_Task objective_.
The entries that follow should be reproduced exactly, with no images carried over.

-- Extracted data follows --

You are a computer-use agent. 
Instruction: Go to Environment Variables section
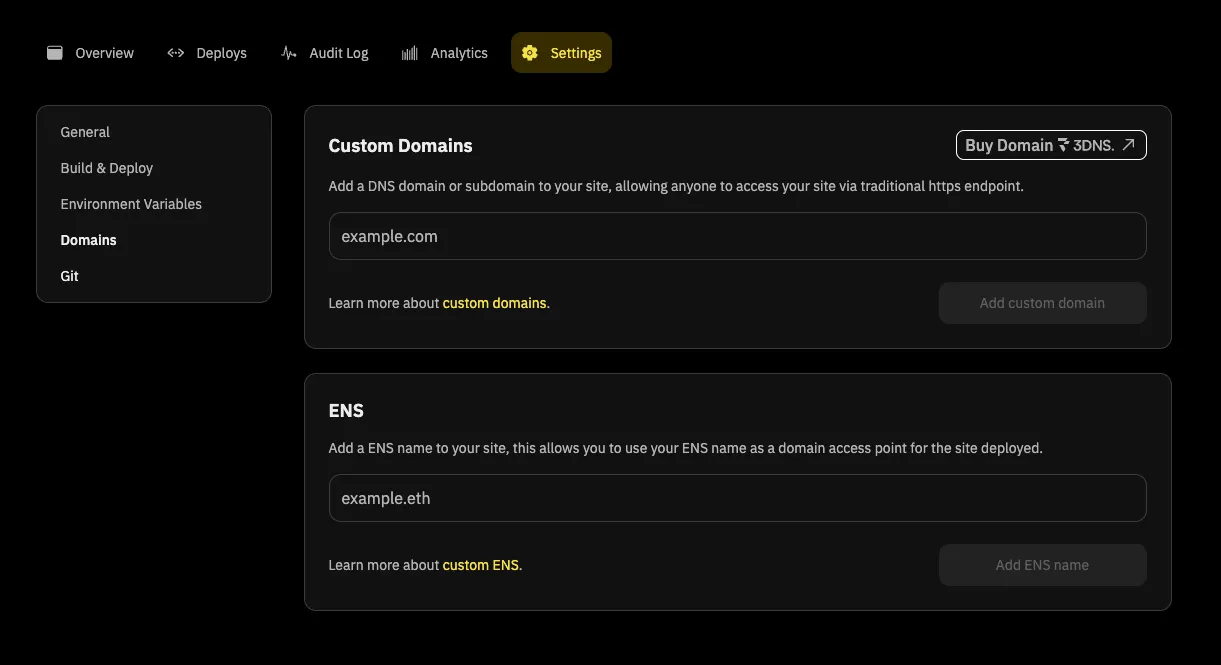click(131, 204)
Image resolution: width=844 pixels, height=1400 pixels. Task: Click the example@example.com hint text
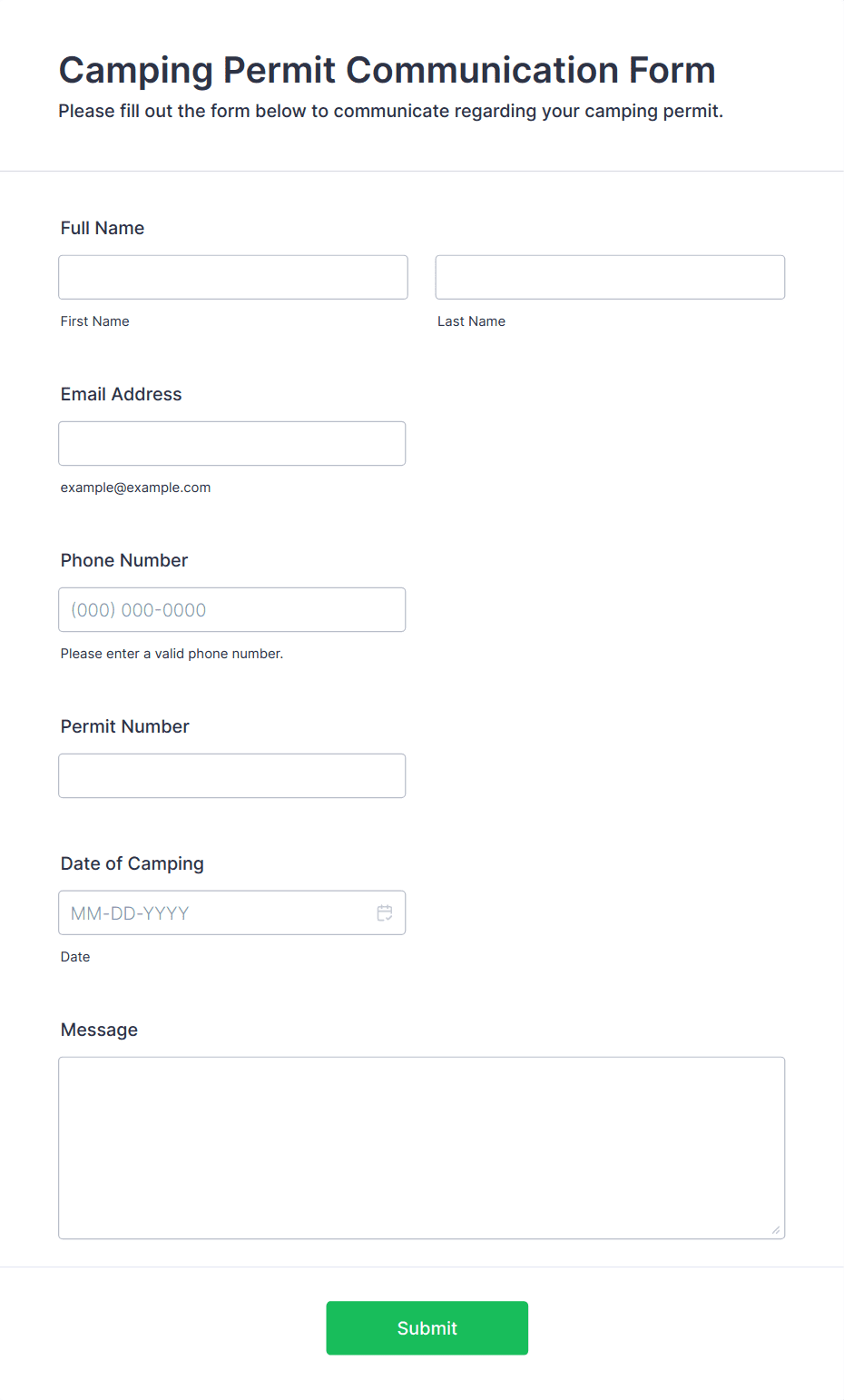136,488
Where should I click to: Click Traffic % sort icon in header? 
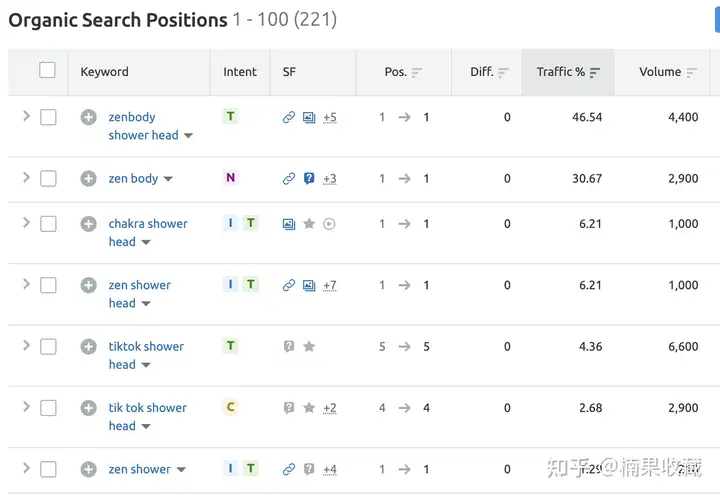click(x=595, y=73)
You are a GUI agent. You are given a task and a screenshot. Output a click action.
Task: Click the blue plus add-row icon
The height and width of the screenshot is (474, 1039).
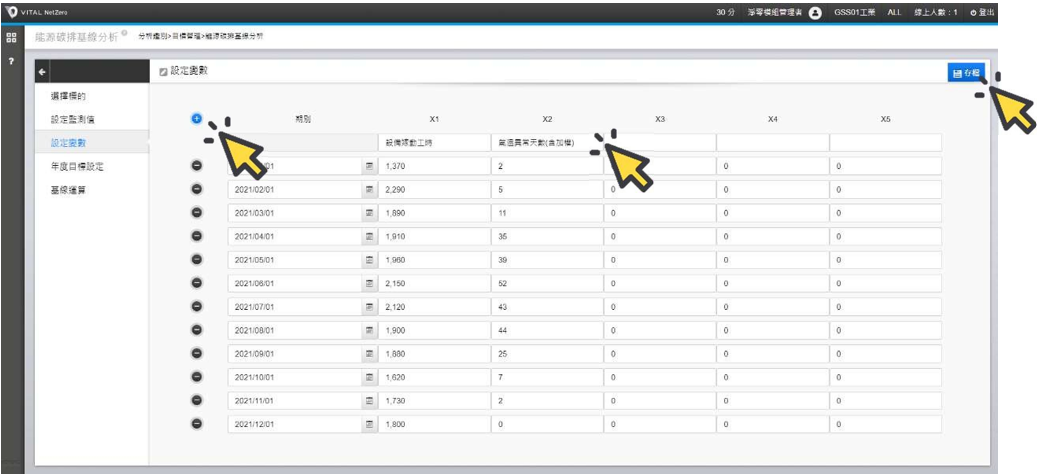pyautogui.click(x=197, y=119)

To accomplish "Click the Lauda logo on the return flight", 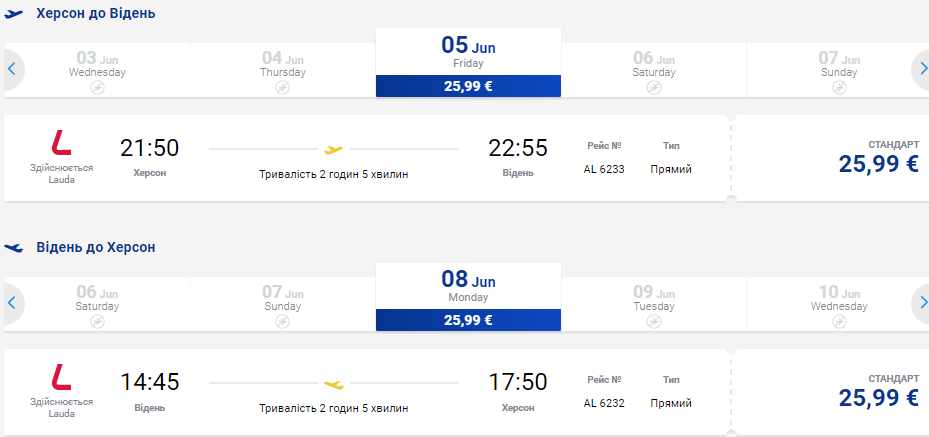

-- Extracted data concluded --

_Written response_.
You are a computer-use agent. 
Instruction: Go to Environment Variables section
click(131, 204)
Image resolution: width=844 pixels, height=1400 pixels. Task: Click the example@example.com hint text
136,488
Where should I click to: Click Traffic % sort icon in header? 
click(x=595, y=73)
You are a GUI agent. You are given a task and a screenshot. Output a click action.
Task: Click the blue plus add-row icon
The height and width of the screenshot is (474, 1039).
pyautogui.click(x=197, y=119)

To accomplish "Click the Lauda logo on the return flight", 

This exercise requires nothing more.